E. du Perron
aan
Menno ter Braak

Parijs, [7 oktober 1934]

Parijs, Zondag.

Beste Menno,

Ik begin er langzaam weer ‘in’ te komen! Maar in de eerste plaats dank voor het gezondene. Je stuk over Henny is me erg meegevallen, alleen het begin, over den volksmond, was wat O.H. De stukken van Slau vielen mij niet mee, en zeker niet het tweede. Het is duidelijk: hij wil je genieten en waardeeren (en mijn essays ook) en hij kan er eig. niet mee overweg. De dichter steigert.

Je commensaal heeft voor een joodsch auteur een ongepast vervaarlijke naam (ondanks de nieuwe spelling en de vrouwelijke vorm waarmee hij zich tevreden stelt). Maar dit komt misschien van de poolsche nuance. Zou je niet, terwijl hij toch bij je is, kunnen ontdekken of hij dapper is? zoo maar, pour le plaisir de voir un nom se démentir ou tenir debout.

Ik lees het dagboek van Violette Nozière, die eerstdaags voorkomt. Ik heb daarover en over andere dingen aanteekeningen gemaakt. En ik stel je dit voor: vanaf November mij een soort kroniek te geven in Forum met deze ‘ideeën’ van mij, in de kortste vorm. (Iets als het dagboek van Maurice voor Vlaanderen, als je wilt, maar ik hoop: gevarieerder en beter.) Ik heb een hoop te zeggen en voor langere essays voel ik mij ook te zeer ‘voortgejaagd’. Sommige van deze aant. kan je zelf bestemmen voor het Panopticum. Ik heb een schitterend citaat van Victor Jacquemont (in een brief aan Stendhal, waarin hij zich verdedigt tegen St.'s aantijging dat hij ‘afgunstig’ van Napoleon zou zijn); de toon is bizonder goed, en afdoend tegenover het canalje dat den dictator aanbidt ook als hij de vorm van een Hitler aanneemt.

Uittreksel uit dataset -
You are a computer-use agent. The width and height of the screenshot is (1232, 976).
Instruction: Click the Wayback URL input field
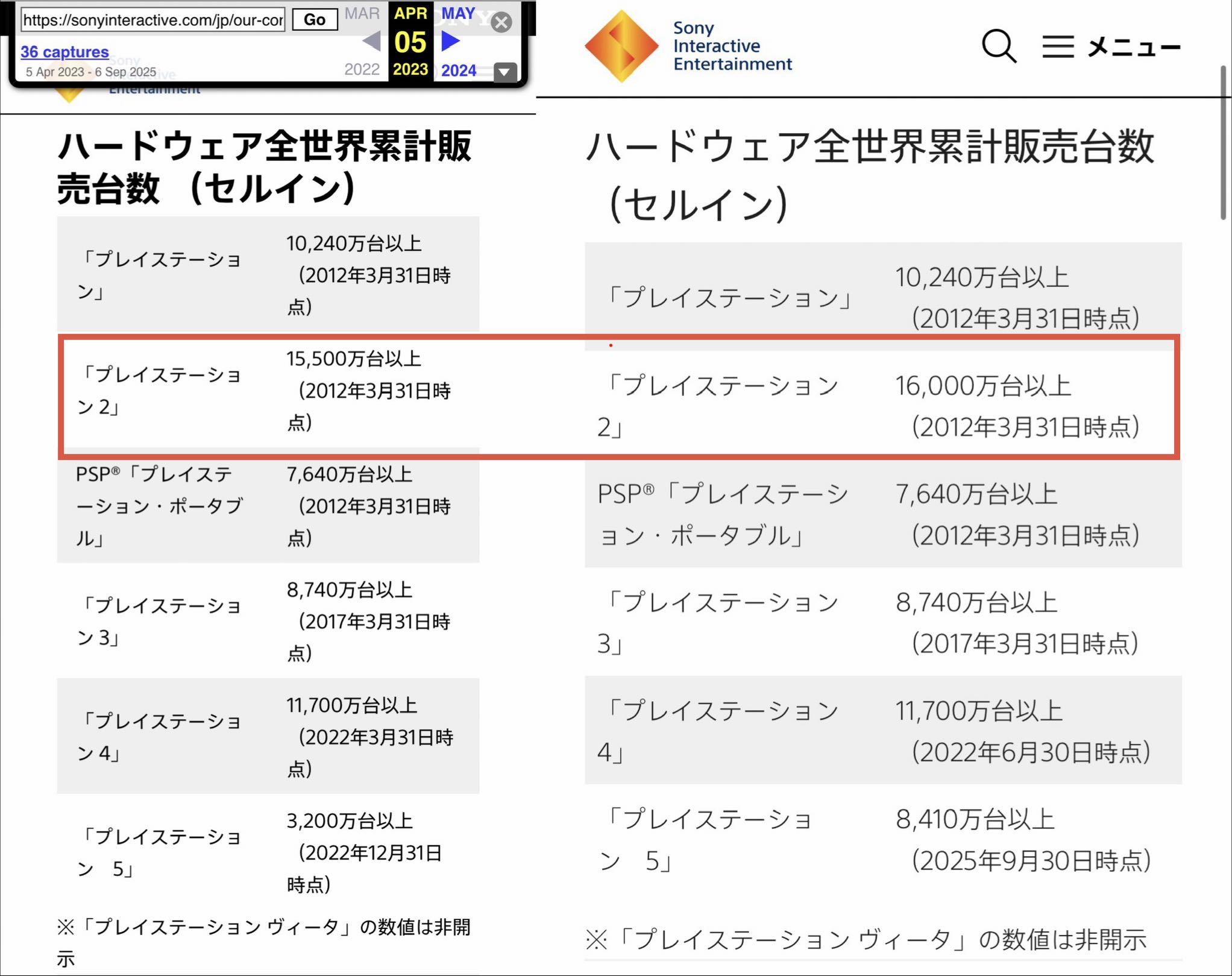153,20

Uit te voeren opdrachten -
1. Vanaf welke maand stelt Du Perron in de brief voor een kroniek in Forum te verzorgen?
2. Schrijf uit de brief letterlijk over, van "E. du Perron" tot en met "De dichter steigert.".
Het materiaal hierboven staat op zichzelf en hoort niet bij de brief.

Resultaten op volgorde -
1. Vanaf november.

2.
E. du Perron
aan
Menno ter Braak

Parijs, [7 oktober 1934]

Parijs, Zondag.

Beste Menno,

Ik begin er langzaam weer ‘in’ te komen! Maar in de eerste plaats dank voor het gezondene. Je stuk over Henny is me erg meegevallen, alleen het begin, over den volksmond, was wat O.H. De stukken van Slau vielen mij niet mee, en zeker niet het tweede. Het is duidelijk: hij wil je genieten en waardeeren (en mijn essays ook) en hij kan er eig. niet mee overweg. De dichter steigert.